Mohammad Hajiesmaili
Mohammad Hajiesmaili

Mohammad Hajiesmaili, research assistant professor in the College of Information and Computer Sciences (CICS), has received a $500,000 grant from the National Science Foundation (NSF) to use machine learning to make data storage more energy efficient. It’s the second grant for the project, following the Google Research Award he received in April along with co-investigators Ramesh Sitaraman, professor at CICS, and David Irwin, professor of electrical and computer engineering.

“These two grants for Hajiesmaili’s research are a recognition of how increasingly important it is to address energy use in computing,” said Prashant Shenoy, professor and associate dean at CICS, and director of the Center for Smart and Connected Society. “The application of machine learning to data center energy procurement is a promising approach for building greener and more reliable distributed systems.”

Data centers are using increasingly massive amounts of power, consuming by some estimates up to 3% of the world’s power supply and doubling their appetite every four years. While companies such as Google and Amazon offset the energy consumption of their data centers with on-site wind and solar farms, they continue to face the challenge of how to most efficiently gather energy from multiple sources, such as renewables, batteries, and the public power grid.
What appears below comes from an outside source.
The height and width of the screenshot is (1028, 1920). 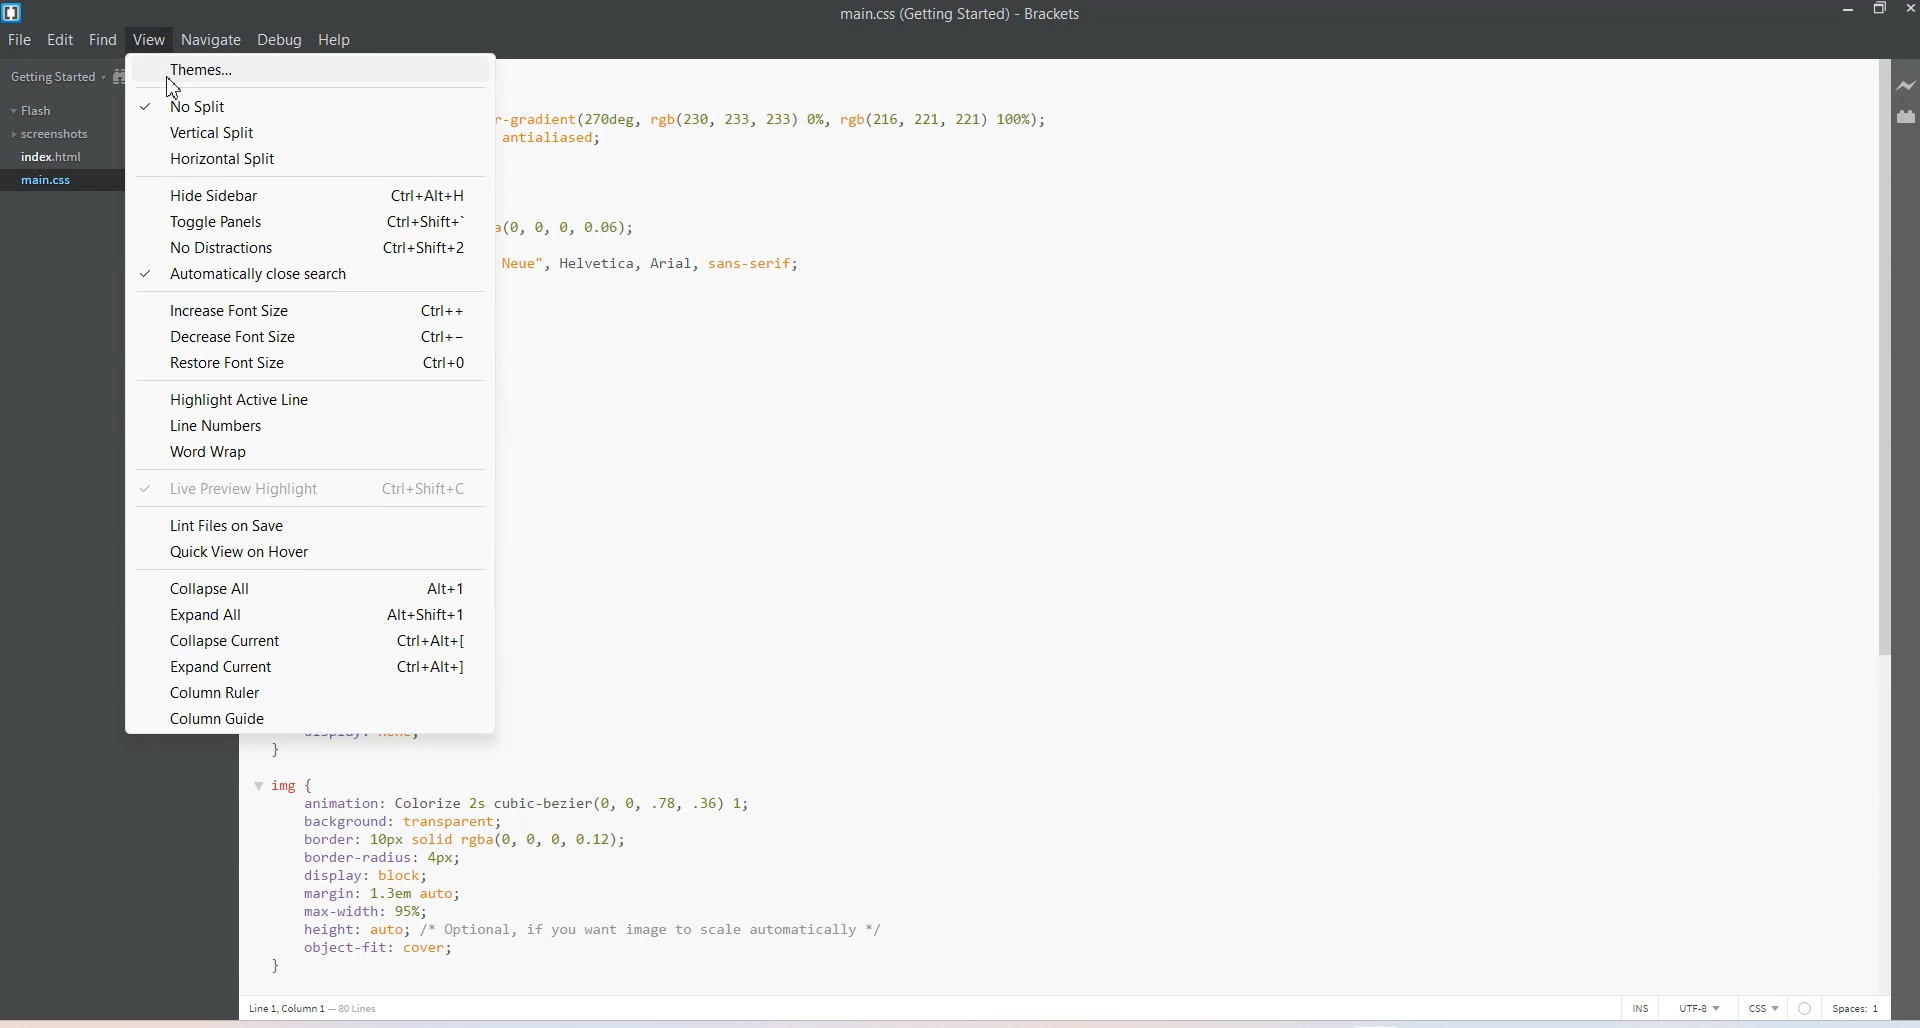 I want to click on Live preview, so click(x=1908, y=84).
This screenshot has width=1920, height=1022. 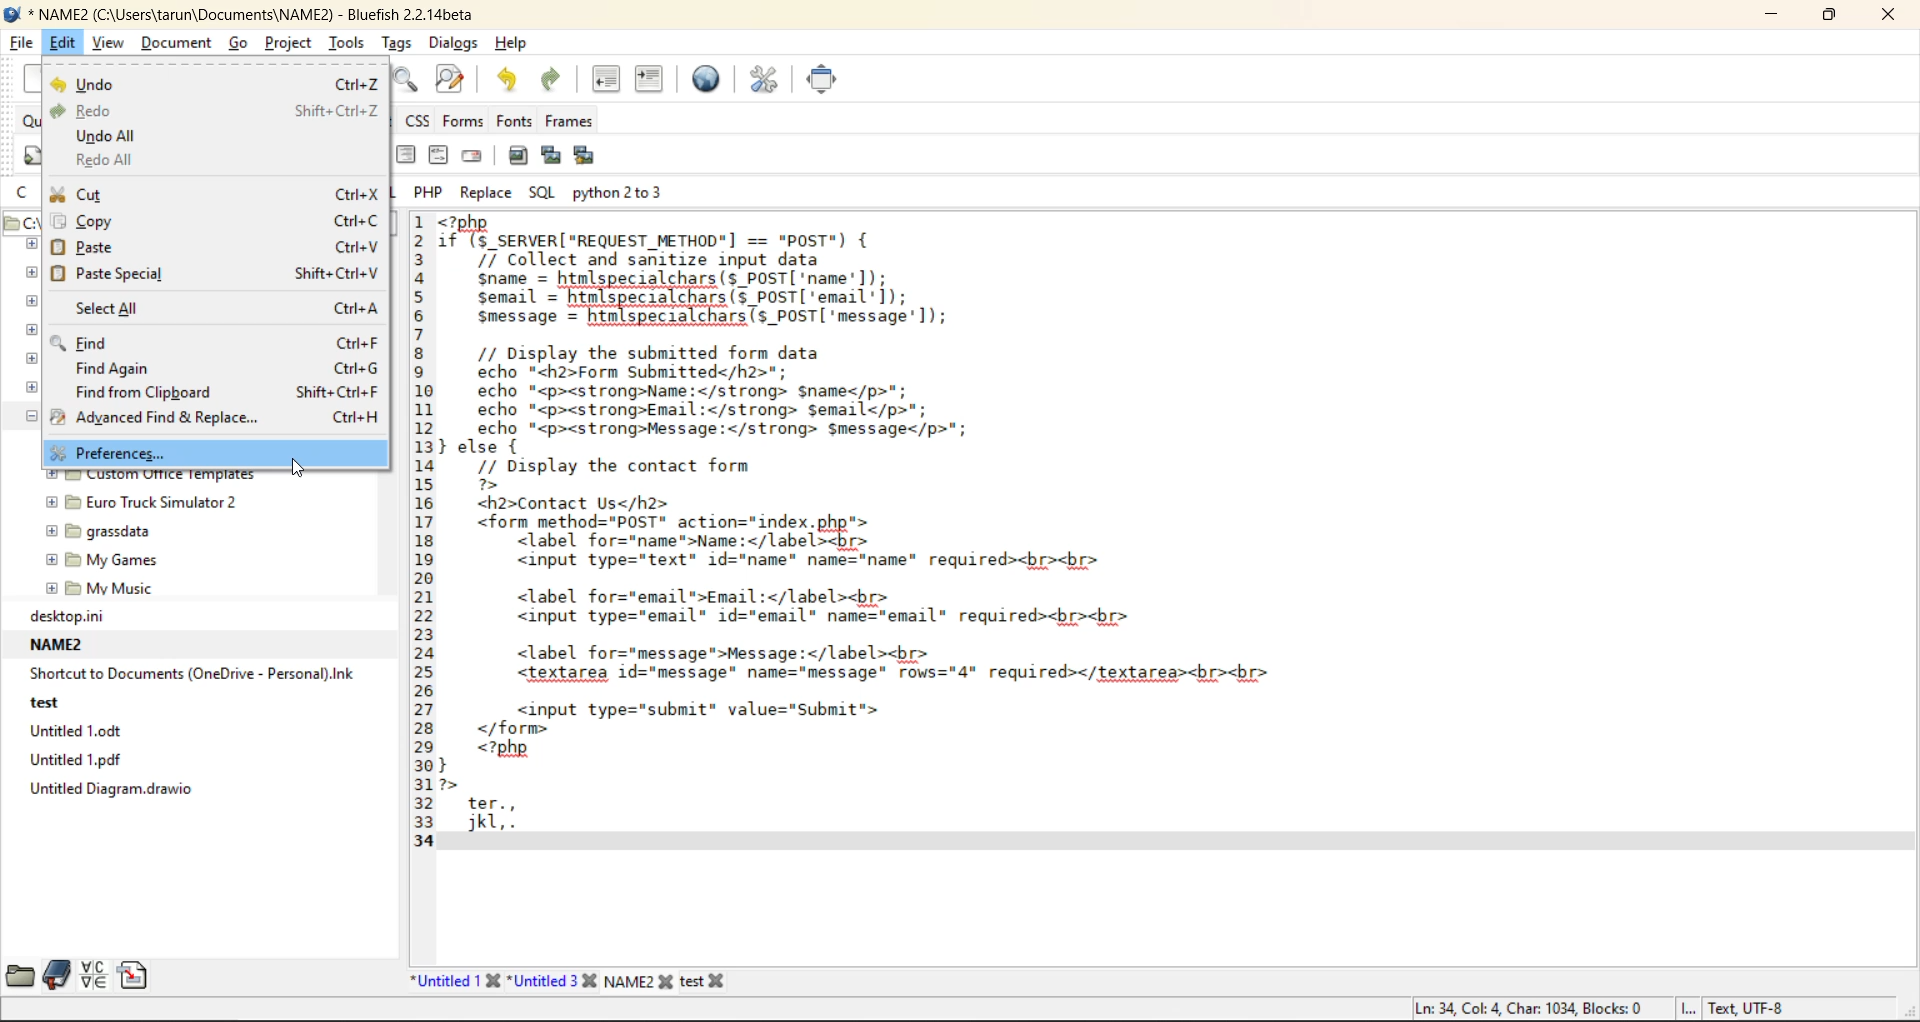 What do you see at coordinates (442, 153) in the screenshot?
I see `html comment` at bounding box center [442, 153].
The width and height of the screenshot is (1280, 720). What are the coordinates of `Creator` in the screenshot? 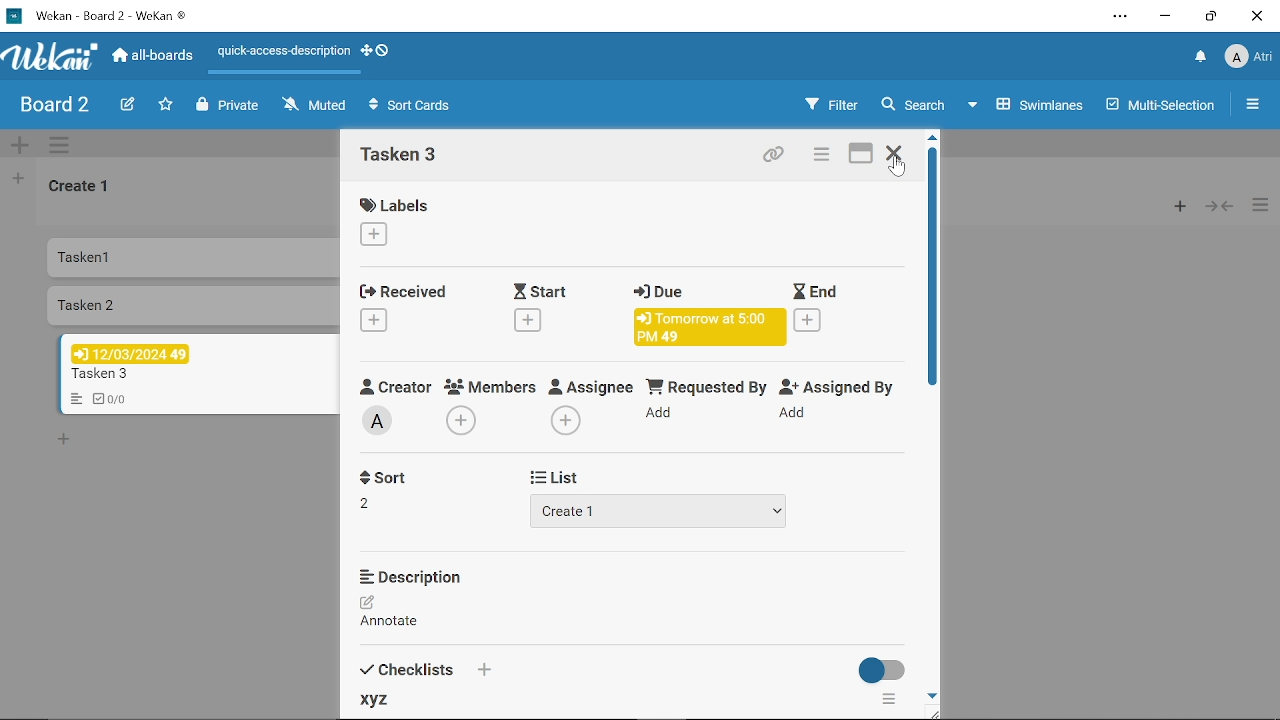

Hajiesmaili’s project aims to follow up on proven successes in using machine learning to improve the energy efficiency of data centers—for example, at one of Google’s centers, the DeepMind AI reduced the cooling bill by 40%—by using machine learning to optimize the energy procurement process. By modeling how to more efficiently use renewable sources and energy storage systems, this research has ramifications beyond data centers.

“A broad goal of my research is to ease the reliable and efficient incorporation of renewable energy into IT infrastructure and the electric grid,” says Hajiesmaili. “This research is a significant step towards reducing the energy cost of data centers and thereby reducing the overall cost of internet services. More broadly, by providing a robust way to incorporate local renewable sources to the energy portfolio of large energy customers, it facilitates the integration of renewables into the electric grid, leading to a more green and sustainable world.”